By Christine Donnelly
Star-Bulletin

A pilot program putting retired police officers in charge of security at public schools has meant better-trained security guards and quicker legal advice for principals not sure how to handle some student misconduct, a Department of Education official said.

"When a student feels safe in school, that student ... will learn better," said DOE safety and security chief Melvin Seo, who gave a status report on the school safety manager program to a Board of Education committee yesterday.

Seo said the safety managers brought much-needed legal and law enforcement expertise and improved the security guard ranks by fine-tuning their training and supervision.

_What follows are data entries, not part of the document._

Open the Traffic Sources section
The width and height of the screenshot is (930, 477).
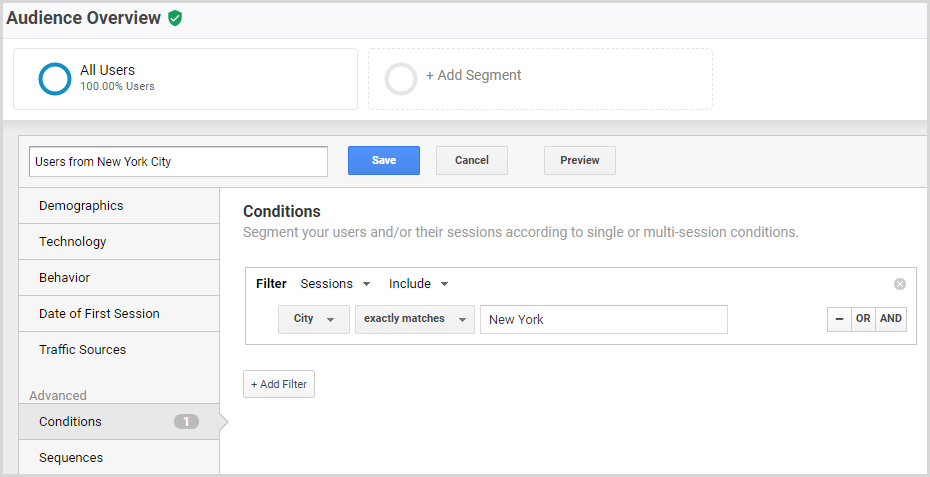pyautogui.click(x=119, y=349)
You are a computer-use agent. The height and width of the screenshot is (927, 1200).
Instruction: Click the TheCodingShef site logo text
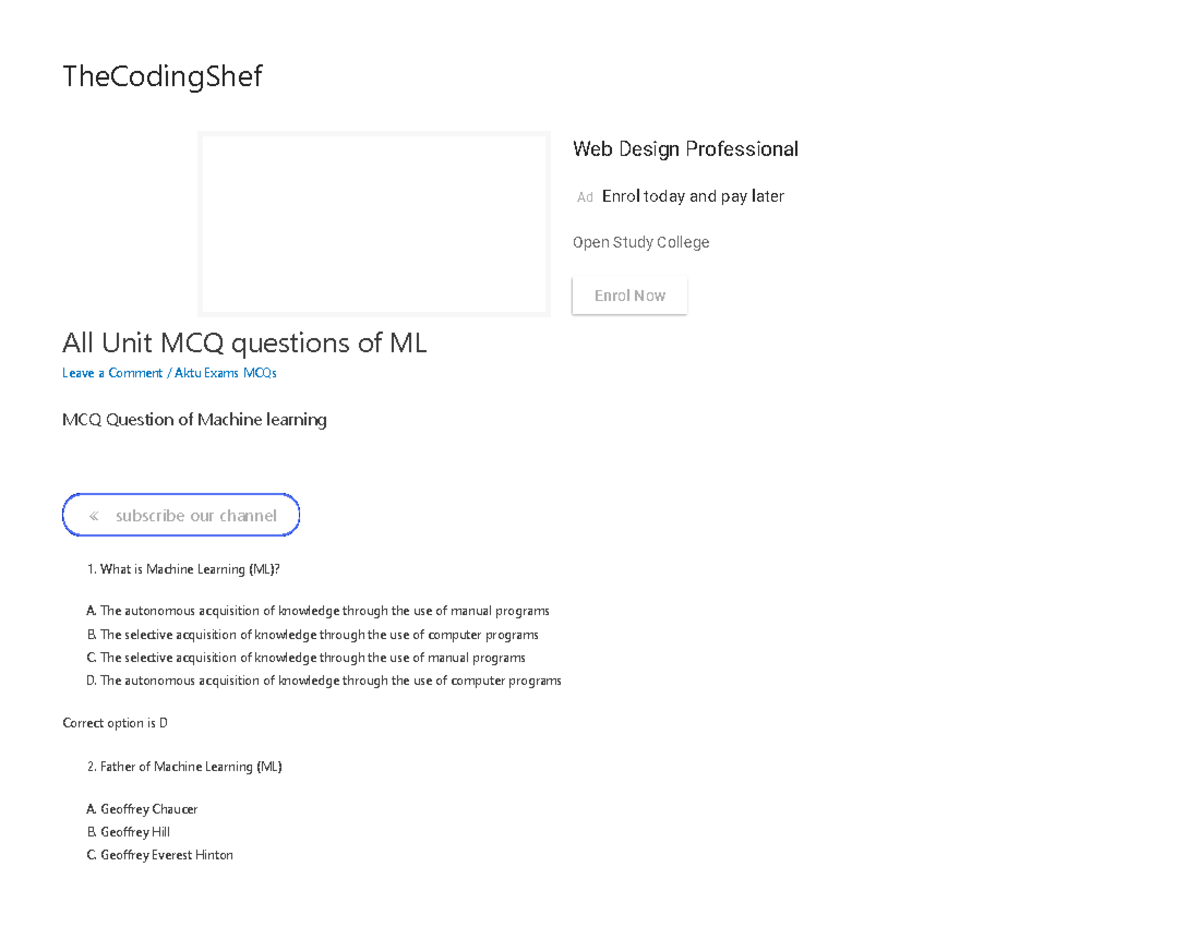coord(162,76)
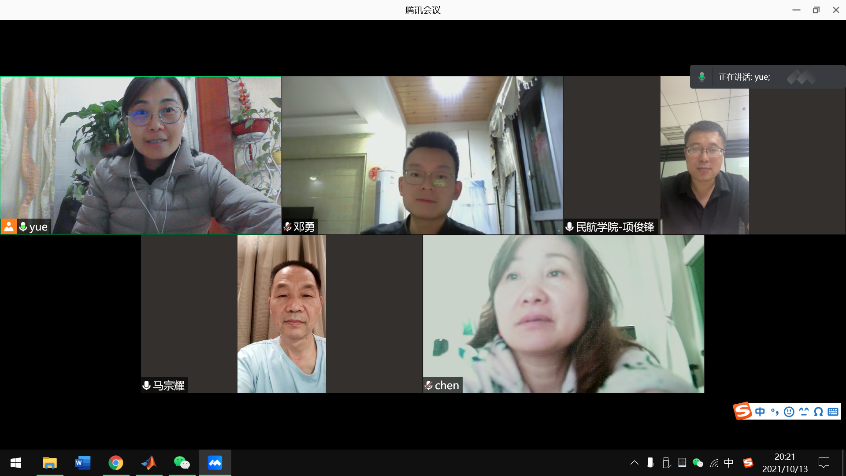Open File Explorer from the taskbar

(x=49, y=463)
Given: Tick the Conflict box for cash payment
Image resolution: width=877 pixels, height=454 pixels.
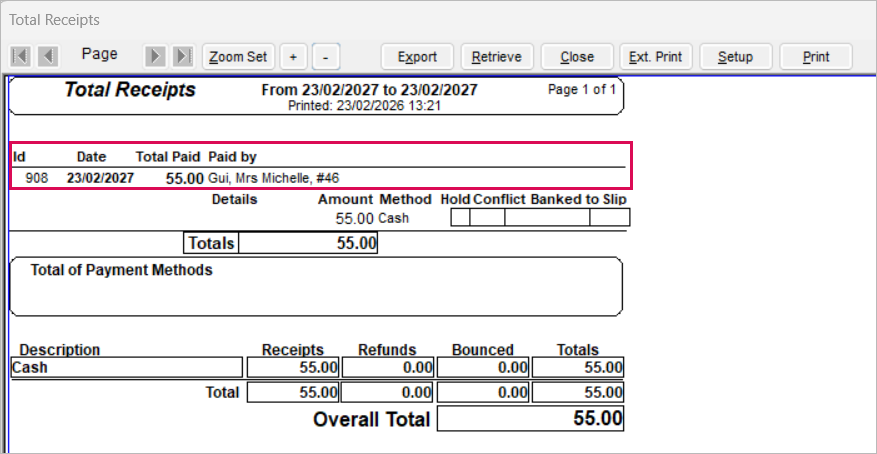Looking at the screenshot, I should click(487, 218).
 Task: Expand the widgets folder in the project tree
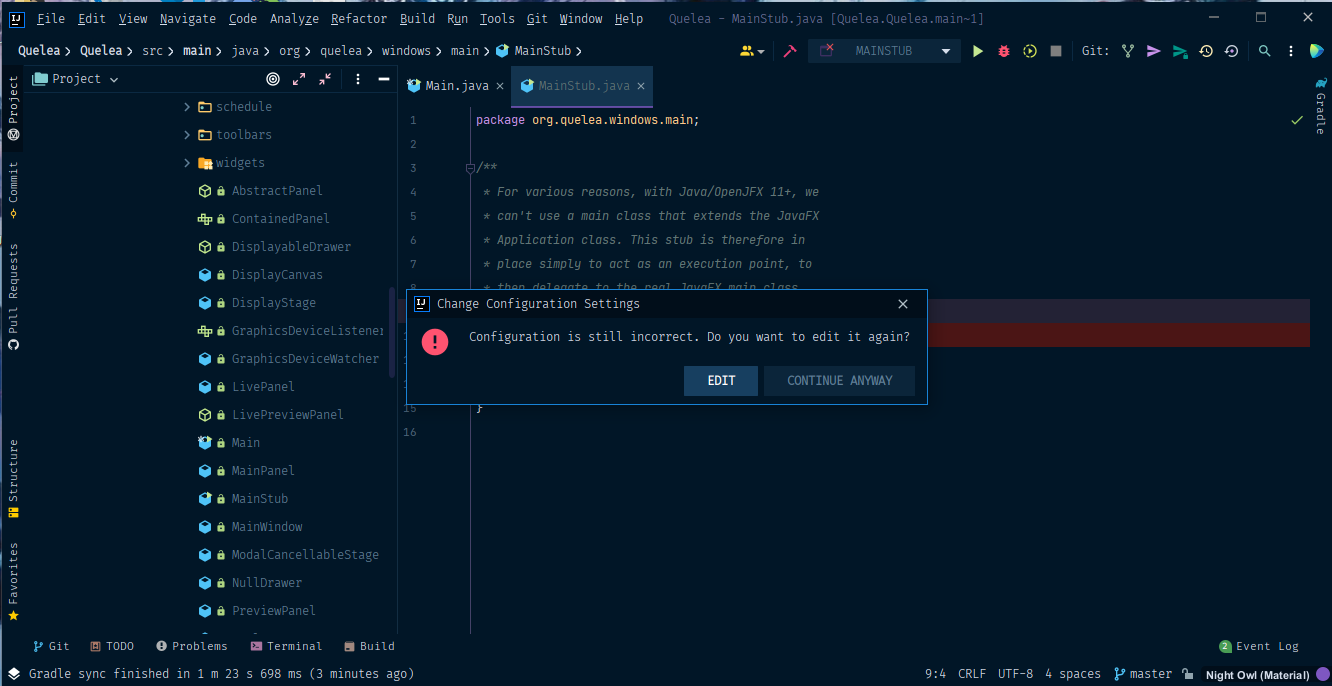188,162
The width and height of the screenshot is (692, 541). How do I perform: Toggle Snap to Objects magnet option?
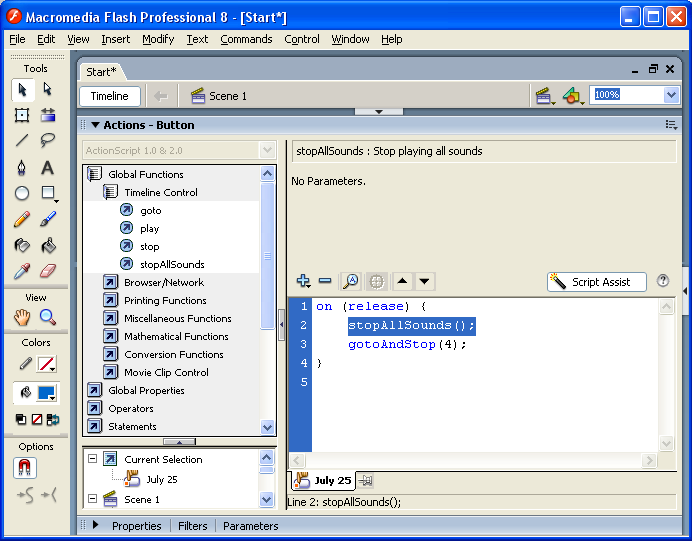pos(24,467)
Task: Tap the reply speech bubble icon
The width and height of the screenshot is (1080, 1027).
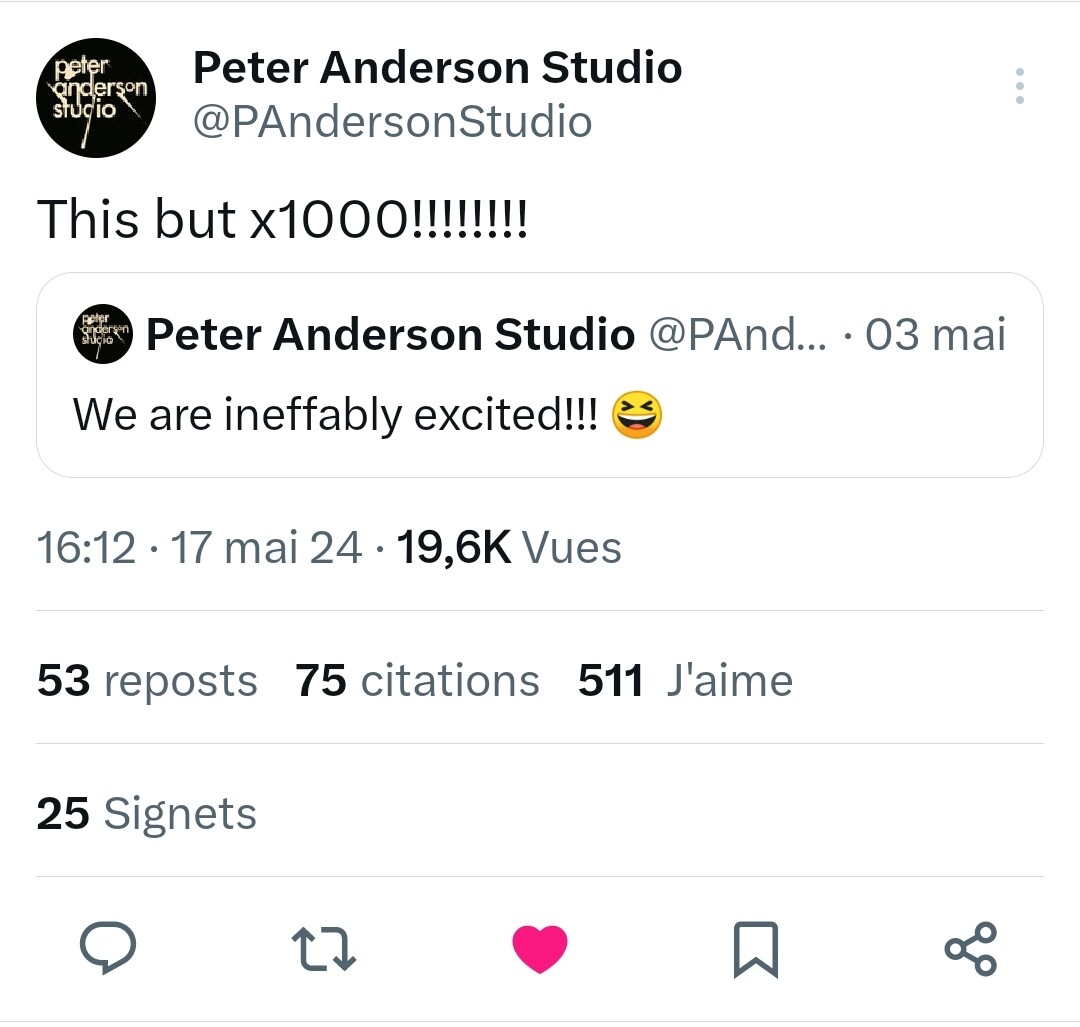Action: pos(107,948)
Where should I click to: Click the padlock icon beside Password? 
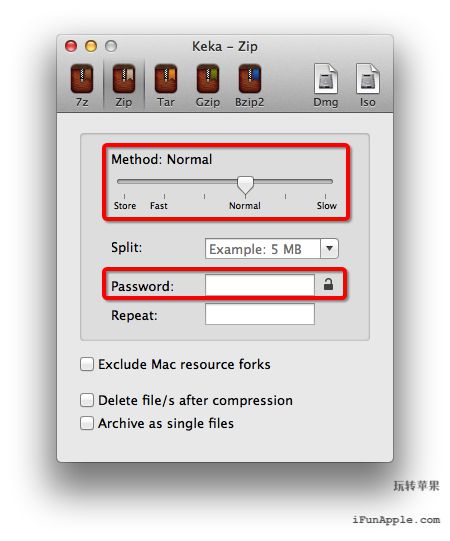(x=329, y=284)
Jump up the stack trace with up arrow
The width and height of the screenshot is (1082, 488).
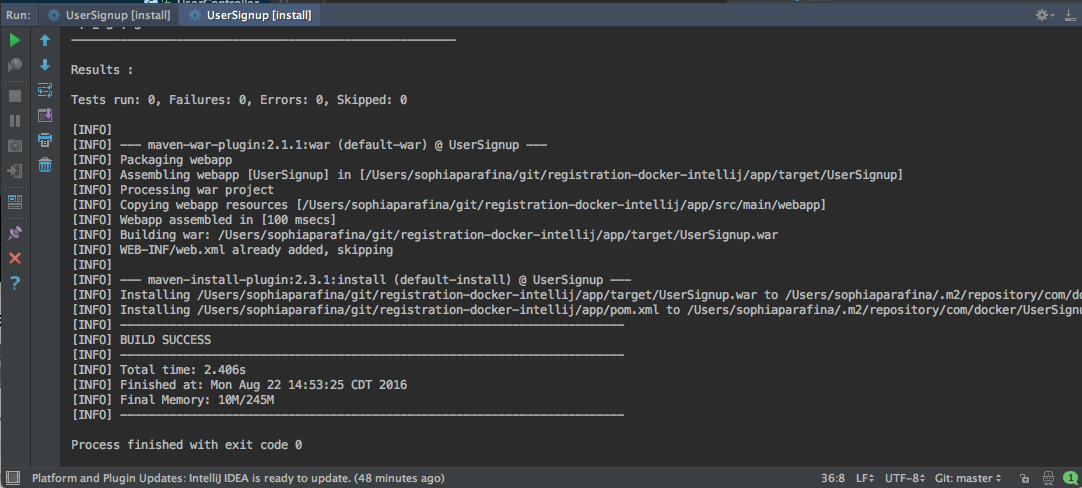[45, 41]
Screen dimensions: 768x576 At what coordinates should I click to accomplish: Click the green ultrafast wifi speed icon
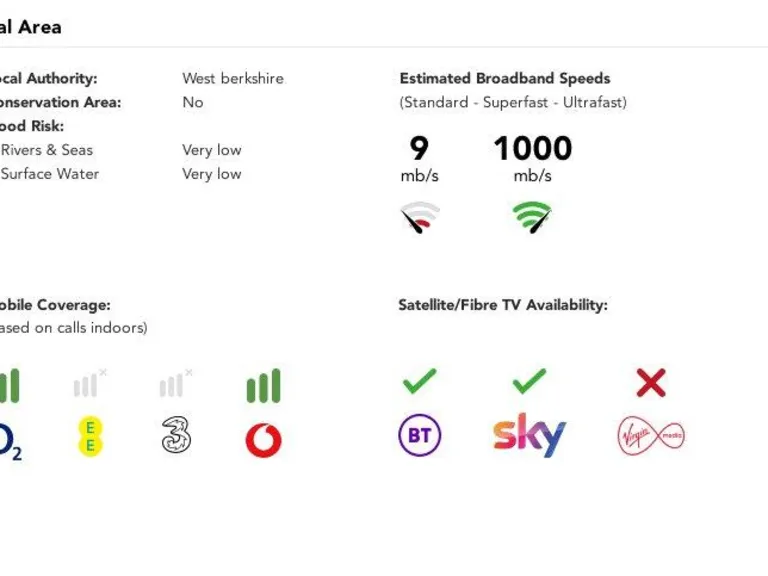(532, 217)
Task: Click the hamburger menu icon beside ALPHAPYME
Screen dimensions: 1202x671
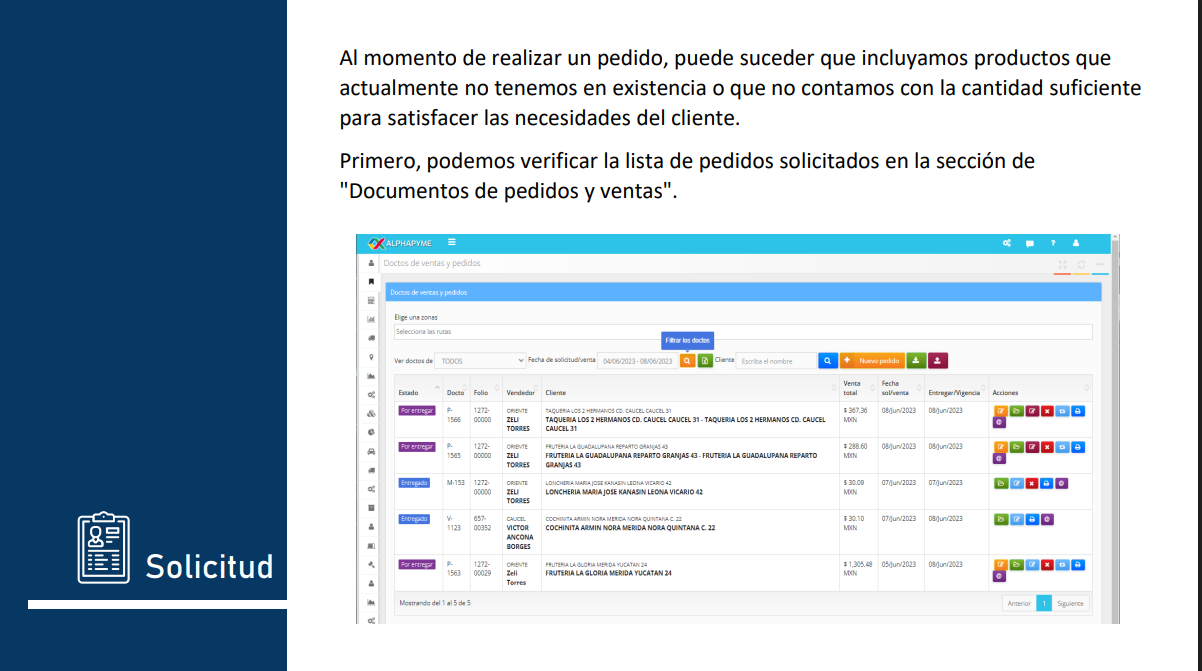Action: 452,242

The three-year pilot program began in 12 high schools last April; 11 middle schools were added this school year. The program's operation is contracted out to KMK Associates, a private investigation and security firm owned by Keith Kaneshiro, the former head of Hawaii's Department of Public Safety.

He said school principals and vice principals are "starving for legal guidance" and must wait too long for help from the attorney general's office on such questions as how to discipline special education students, who have broader rights than regular students.

"They make decisions without legal guidance, and I think it could lead to disaster in the future," Kaneshiro said, adding that his firm offers quick legal advice to the schools in the program.

(No one was available for reaction from the attorney general's office after office hours yesterday.)

Kaneshiro also noted that a "small minority" of school administrators avoided reporting misconduct, either because they do not believe it is serious enough to report, did not realize when it reached the level of a crime, or believe reporting it will reflect poorly on them. Misconduct escalates when kids know they won't be reported, he said.

He said some security guards lack previous training, especially on legal issues such as the use of force and search and seizure. And before the school safety managers came aboard, many were ill-supervised, he said, "talking story" when they should have been separately patrolling the campus.

The safety managers provided better training and organized the guards so they would be more visible to students, he said.

As for student misconduct, Kaneshiro said some of the most common problems were smoking, drug use, littering, bullying and "hijacking," especially in campus bathrooms.

The safety managers swiftly applied ways to control those problems, he said, including outlawing loitering by the bathrooms, which meant the students dealing drugs inside had no lookouts. He said one school suspended 21 students for marijuana use.

Kaneshiro said bullying was one of the most insidious problems, and it must be addressed because some victims become suicidal while others react by threatening or even killing fellow students.

One bullied student threatened to kill a fellow student but the school intervened right away, calling the police as well as providing psychological intervention. The student is now back at school and doing well, he said. Kaneshiro did not name any of the schools where the incidents occurred.